:: Information provided
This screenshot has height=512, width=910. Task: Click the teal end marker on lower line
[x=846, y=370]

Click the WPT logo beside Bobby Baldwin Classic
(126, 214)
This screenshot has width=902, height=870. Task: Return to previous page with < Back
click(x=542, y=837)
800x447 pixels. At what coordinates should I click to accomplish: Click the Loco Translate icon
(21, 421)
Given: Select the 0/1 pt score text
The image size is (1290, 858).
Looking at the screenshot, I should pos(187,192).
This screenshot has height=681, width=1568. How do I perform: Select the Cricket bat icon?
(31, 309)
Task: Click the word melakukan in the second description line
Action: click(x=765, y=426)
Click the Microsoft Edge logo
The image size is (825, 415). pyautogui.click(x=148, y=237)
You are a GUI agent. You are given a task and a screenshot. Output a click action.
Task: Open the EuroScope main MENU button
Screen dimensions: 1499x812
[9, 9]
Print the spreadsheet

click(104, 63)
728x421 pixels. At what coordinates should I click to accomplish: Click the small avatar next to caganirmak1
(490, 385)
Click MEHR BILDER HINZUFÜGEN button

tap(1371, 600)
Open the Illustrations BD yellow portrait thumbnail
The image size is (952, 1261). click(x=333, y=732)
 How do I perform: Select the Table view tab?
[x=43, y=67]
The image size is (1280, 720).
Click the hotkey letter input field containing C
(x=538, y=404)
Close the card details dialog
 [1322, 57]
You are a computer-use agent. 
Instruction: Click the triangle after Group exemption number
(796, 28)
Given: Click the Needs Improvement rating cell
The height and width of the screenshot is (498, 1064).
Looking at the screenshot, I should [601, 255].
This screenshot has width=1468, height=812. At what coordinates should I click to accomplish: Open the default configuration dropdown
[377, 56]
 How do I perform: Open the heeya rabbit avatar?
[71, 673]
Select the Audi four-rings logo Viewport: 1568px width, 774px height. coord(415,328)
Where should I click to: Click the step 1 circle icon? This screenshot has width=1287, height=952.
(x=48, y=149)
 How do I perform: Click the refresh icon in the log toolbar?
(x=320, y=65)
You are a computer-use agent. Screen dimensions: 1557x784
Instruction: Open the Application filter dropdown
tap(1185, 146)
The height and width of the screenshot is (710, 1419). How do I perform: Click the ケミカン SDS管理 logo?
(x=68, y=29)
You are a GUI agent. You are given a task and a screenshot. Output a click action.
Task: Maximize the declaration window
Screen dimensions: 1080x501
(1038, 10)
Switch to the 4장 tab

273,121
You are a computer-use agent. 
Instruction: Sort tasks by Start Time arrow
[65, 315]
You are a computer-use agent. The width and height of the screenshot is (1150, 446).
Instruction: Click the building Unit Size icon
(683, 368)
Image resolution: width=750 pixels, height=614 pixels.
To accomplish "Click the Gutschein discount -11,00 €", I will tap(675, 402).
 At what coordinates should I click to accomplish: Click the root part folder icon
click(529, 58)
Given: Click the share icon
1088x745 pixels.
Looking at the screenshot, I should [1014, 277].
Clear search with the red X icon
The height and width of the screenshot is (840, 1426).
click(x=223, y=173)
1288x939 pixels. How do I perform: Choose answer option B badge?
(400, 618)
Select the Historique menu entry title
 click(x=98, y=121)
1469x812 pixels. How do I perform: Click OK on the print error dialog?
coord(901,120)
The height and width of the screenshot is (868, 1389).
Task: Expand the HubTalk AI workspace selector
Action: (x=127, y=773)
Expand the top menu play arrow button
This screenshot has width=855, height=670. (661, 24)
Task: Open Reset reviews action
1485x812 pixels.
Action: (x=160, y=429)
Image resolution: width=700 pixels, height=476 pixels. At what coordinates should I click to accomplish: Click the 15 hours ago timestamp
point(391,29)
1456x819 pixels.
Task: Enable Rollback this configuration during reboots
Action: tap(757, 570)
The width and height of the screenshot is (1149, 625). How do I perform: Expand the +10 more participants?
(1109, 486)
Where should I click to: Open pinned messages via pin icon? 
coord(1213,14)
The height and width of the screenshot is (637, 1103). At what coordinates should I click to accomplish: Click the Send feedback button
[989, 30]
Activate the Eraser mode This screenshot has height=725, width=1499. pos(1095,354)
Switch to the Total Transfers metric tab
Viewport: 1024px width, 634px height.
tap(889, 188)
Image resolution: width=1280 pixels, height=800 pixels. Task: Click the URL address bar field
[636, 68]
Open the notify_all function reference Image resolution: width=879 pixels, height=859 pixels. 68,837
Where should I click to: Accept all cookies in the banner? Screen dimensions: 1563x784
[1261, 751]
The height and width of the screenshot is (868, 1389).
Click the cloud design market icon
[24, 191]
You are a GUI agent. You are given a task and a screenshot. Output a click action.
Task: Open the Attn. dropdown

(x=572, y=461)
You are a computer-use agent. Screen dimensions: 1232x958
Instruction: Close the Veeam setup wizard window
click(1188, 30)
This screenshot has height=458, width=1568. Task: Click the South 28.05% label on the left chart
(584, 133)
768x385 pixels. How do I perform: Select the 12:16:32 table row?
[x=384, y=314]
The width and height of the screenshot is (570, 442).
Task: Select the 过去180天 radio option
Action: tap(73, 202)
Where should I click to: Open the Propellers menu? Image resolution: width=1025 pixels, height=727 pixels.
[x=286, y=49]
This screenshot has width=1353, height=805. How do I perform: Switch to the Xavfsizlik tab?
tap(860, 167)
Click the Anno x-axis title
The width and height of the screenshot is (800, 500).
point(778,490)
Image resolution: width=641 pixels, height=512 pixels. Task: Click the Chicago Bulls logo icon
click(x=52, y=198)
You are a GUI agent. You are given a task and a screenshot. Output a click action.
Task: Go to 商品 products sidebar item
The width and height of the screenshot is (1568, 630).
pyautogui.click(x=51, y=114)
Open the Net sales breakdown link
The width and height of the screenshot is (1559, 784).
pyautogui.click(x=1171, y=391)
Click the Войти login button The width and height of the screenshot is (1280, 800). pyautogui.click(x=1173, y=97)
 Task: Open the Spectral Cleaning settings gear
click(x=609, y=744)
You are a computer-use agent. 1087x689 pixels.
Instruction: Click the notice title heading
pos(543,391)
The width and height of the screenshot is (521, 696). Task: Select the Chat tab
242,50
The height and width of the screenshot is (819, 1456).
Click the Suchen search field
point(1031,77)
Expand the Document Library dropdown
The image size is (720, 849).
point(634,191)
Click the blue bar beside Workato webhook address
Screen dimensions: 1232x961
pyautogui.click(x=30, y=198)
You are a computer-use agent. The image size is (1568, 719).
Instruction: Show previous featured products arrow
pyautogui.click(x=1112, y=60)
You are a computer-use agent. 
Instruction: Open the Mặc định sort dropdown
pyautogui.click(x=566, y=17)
::::
- _Exercise objective_:
Rewrite all of the lines above as a numbered list, omitting any blank lines.

- _Task result_:
1. This screenshot has height=512, width=910. Task: Click the teal end marker on lower line
2. [x=846, y=370]
3. Click the WPT logo beside Bobby Baldwin Classic
4. (126, 214)
5. This screenshot has width=902, height=870. Task: Return to previous page with < Back
6. click(x=542, y=837)
7. 800x447 pixels. At what coordinates should I click to accomplish: Click the Loco Translate icon
8. (21, 421)
9. Given: Select the 0/1 pt score text
10. The image size is (1290, 858).
11. Looking at the screenshot, I should pos(187,192).
12. This screenshot has height=681, width=1568. How do I perform: Select the Cricket bat icon?
13. (31, 309)
14. Task: Click the word melakukan in the second description line
15. Action: click(x=765, y=426)
16. Click the Microsoft Edge logo
17. The image size is (825, 415). pyautogui.click(x=148, y=237)
18. You are a GUI agent. You are given a task and a screenshot. Output a click action.
19. Task: Open the EuroScope main MENU button
20. Screen dimensions: 1499x812
21. [9, 9]
22. Print the spreadsheet
23. click(104, 63)
24. 728x421 pixels. At what coordinates should I click to accomplish: Click the small avatar next to caganirmak1
25. (490, 385)
26. Click MEHR BILDER HINZUFÜGEN button
27. tap(1371, 600)
28. Open the Illustrations BD yellow portrait thumbnail
29. The image size is (952, 1261). click(x=333, y=732)
30.  How do I perform: Select the Table view tab?
31. [x=43, y=67]
32. The image size is (1280, 720).
33. Click the hotkey letter input field containing C
34. (x=538, y=404)
35. Close the card details dialog
36.  [1322, 57]
37. You are a computer-use agent. 
38. Instruction: Click the triangle after Group exemption number
39. (796, 28)
40. Given: Click the Needs Improvement rating cell
41. The height and width of the screenshot is (498, 1064).
42. Looking at the screenshot, I should [601, 255].
43. This screenshot has width=1468, height=812. At what coordinates should I click to accomplish: Open the default configuration dropdown
44. [377, 56]
45.  How do I perform: Open the heeya rabbit avatar?
46. [71, 673]
47. Select the Audi four-rings logo Viewport: 1568px width, 774px height. coord(415,328)
48. Where should I click to: Click the step 1 circle icon? This screenshot has width=1287, height=952.
49. (x=48, y=149)
50.  How do I perform: Click the refresh icon in the log toolbar?
51. (x=320, y=65)
52. You are a computer-use agent. Screen dimensions: 1557x784
53. Instruction: Open the Application filter dropdown
54. tap(1185, 146)
55. The height and width of the screenshot is (710, 1419). How do I perform: Click the ケミカン SDS管理 logo?
56. (x=68, y=29)
57. You are a GUI agent. You are given a task and a screenshot. Output a click action.
58. Task: Maximize the declaration window
59. Screen dimensions: 1080x501
60. (1038, 10)
61. Switch to the 4장 tab
62. 273,121
63. You are a computer-use agent. 
64. Instruction: Sort tasks by Start Time arrow
65. [65, 315]
66. You are a computer-use agent. The width and height of the screenshot is (1150, 446).
67. Instruction: Click the building Unit Size icon
68. (683, 368)
69. Image resolution: width=750 pixels, height=614 pixels.
70. To accomplish "Click the Gutschein discount -11,00 €", I will tap(675, 402).
71.  At what coordinates should I click to accomplish: Click the root part folder icon
72. click(529, 58)
73. Given: Click the share icon
74. 1088x745 pixels.
75. Looking at the screenshot, I should [1014, 277].
76. Clear search with the red X icon
77. The height and width of the screenshot is (840, 1426).
78. click(x=223, y=173)
79. 1288x939 pixels. How do I perform: Choose answer option B badge?
80. (400, 618)
81. Select the Historique menu entry title
82.  click(x=98, y=121)
83. 1469x812 pixels. How do I perform: Click OK on the print error dialog?
84. coord(901,120)
85. The height and width of the screenshot is (868, 1389).
86. Task: Expand the HubTalk AI workspace selector
87. Action: (x=127, y=773)
88. Expand the top menu play arrow button
89. This screenshot has width=855, height=670. (661, 24)
90. Task: Open Reset reviews action
91. 1485x812 pixels.
92. Action: (x=160, y=429)
93. Image resolution: width=700 pixels, height=476 pixels. At what coordinates should I click to accomplish: Click the 15 hours ago timestamp
94. point(391,29)
95. 1456x819 pixels.
96. Task: Enable Rollback this configuration during reboots
97. Action: tap(757, 570)
98. The width and height of the screenshot is (1149, 625). How do I perform: Expand the +10 more participants?
99. (1109, 486)
100. Where should I click to: Open pinned messages via pin icon? 
101. coord(1213,14)
102. The height and width of the screenshot is (637, 1103). At what coordinates should I click to accomplish: Click the Send feedback button
103. [989, 30]
104. Activate the Eraser mode This screenshot has height=725, width=1499. pos(1095,354)
105. Switch to the Total Transfers metric tab
106. Viewport: 1024px width, 634px height.
107. tap(889, 188)
108. Image resolution: width=1280 pixels, height=800 pixels. Task: Click the URL address bar field
109. [636, 68]
110. Open the notify_all function reference Image resolution: width=879 pixels, height=859 pixels. 68,837
111. Where should I click to: Accept all cookies in the banner? Screen dimensions: 1563x784
112. [1261, 751]
113. The height and width of the screenshot is (868, 1389).
114. Click the cloud design market icon
115. [24, 191]
116. You are a GUI agent. You are given a task and a screenshot. Output a click action.
117. Task: Open the Attn. dropdown
118. (x=572, y=461)
119. You are a computer-use agent. Screen dimensions: 1232x958
120. Instruction: Close the Veeam setup wizard window
121. click(1188, 30)
122. This screenshot has height=458, width=1568. Task: Click the South 28.05% label on the left chart
123. (584, 133)
124. 768x385 pixels. How do I perform: Select the 12:16:32 table row?
125. [x=384, y=314]
126. The width and height of the screenshot is (570, 442).
127. Task: Select the 过去180天 radio option
128. Action: tap(73, 202)
129. Where should I click to: Open the Propellers menu? Image resolution: width=1025 pixels, height=727 pixels.
130. [x=286, y=49]
131. This screenshot has width=1353, height=805. How do I perform: Switch to the Xavfsizlik tab?
132. tap(860, 167)
133. Click the Anno x-axis title
134. The width and height of the screenshot is (800, 500).
135. point(778,490)
136. Image resolution: width=641 pixels, height=512 pixels. Task: Click the Chicago Bulls logo icon
137. click(x=52, y=198)
138. You are a GUI agent. You are given a task and a screenshot. Output a click action.
139. Task: Go to 商品 products sidebar item
140. The width and height of the screenshot is (1568, 630).
141. pyautogui.click(x=51, y=114)
142. Open the Net sales breakdown link
143. The width and height of the screenshot is (1559, 784).
144. pyautogui.click(x=1171, y=391)
145. Click the Войти login button The width and height of the screenshot is (1280, 800). pyautogui.click(x=1173, y=97)
146.  Task: Open the Spectral Cleaning settings gear
147. click(x=609, y=744)
148. You are a computer-use agent. 1087x689 pixels.
149. Instruction: Click the notice title heading
150. pos(543,391)
151. The width and height of the screenshot is (521, 696). Task: Select the Chat tab
152. 242,50
153. The height and width of the screenshot is (819, 1456).
154. Click the Suchen search field
155. point(1031,77)
156. Expand the Document Library dropdown
157. The image size is (720, 849).
158. point(634,191)
159. Click the blue bar beside Workato webhook address
160. Screen dimensions: 1232x961
161. pyautogui.click(x=30, y=198)
162. You are a computer-use agent. The image size is (1568, 719).
163. Instruction: Show previous featured products arrow
164. pyautogui.click(x=1112, y=60)
165. You are a computer-use agent. 
166. Instruction: Open the Mặc định sort dropdown
167. pyautogui.click(x=566, y=17)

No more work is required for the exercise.